Minimax-Optimal Policy Regret in Partially Observable Markov Games
For researchers in reinforcement learning and game theory, this provides the first minimax-optimal policy regret bounds in POMGs, addressing a fundamental challenge of learning under partial observability and strategic adversaries.
The paper tackles policy regret minimization in partially observable Markov games against strategic adversaries. It proves that an epoch-based optimistic maximum-likelihood algorithm achieves Õ(√T) policy regret, with matching lower bounds.

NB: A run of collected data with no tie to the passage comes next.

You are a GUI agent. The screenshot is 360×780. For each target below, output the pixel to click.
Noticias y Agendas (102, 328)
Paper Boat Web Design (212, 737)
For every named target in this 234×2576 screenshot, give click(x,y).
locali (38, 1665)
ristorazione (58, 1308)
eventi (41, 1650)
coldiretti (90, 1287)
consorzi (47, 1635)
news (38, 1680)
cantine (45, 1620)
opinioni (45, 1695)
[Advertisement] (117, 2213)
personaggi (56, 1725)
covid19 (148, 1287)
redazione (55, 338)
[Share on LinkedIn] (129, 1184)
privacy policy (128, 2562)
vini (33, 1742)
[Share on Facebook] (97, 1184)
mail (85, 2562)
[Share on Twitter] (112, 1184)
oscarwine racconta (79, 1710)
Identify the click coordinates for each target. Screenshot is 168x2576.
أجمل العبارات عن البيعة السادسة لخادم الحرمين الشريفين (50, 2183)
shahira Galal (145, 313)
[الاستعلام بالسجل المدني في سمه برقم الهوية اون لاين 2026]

We study sequential decision-making in partially observable environments against strategic, adaptive opponents, modeled as partially observable Markov games (POMGs). The central challenge is to learn latent dynamics from partial observations while facing an adversary whose behavior depends on the learner's strategy, making standard regret notions inadequate. We prove that an epoch-based optimistic maximum-likelihood algorithm achieves $\tilde{O}(\sqrt{T})$ policy regret for fixed problem parameters, with explicit dependence on the horizon, adversary memory, confidence radius, and the aggregate Eluder dimension of the observable-operator class. The algorithm selects one policy per geometrically growing epoch using confidence sets built cumulatively from past data, which keeps the cost of comparing adversary responses across policies logarithmic in $T$. We also prove a lower bound matching the $\sqrt{T}$ and aggregate-Eluder-dimension dependence, up to problem-dependent and logarithmic factors. Finally, we extend the framework to horizon-adaptive guarantees and adversaries with geometric fading memory.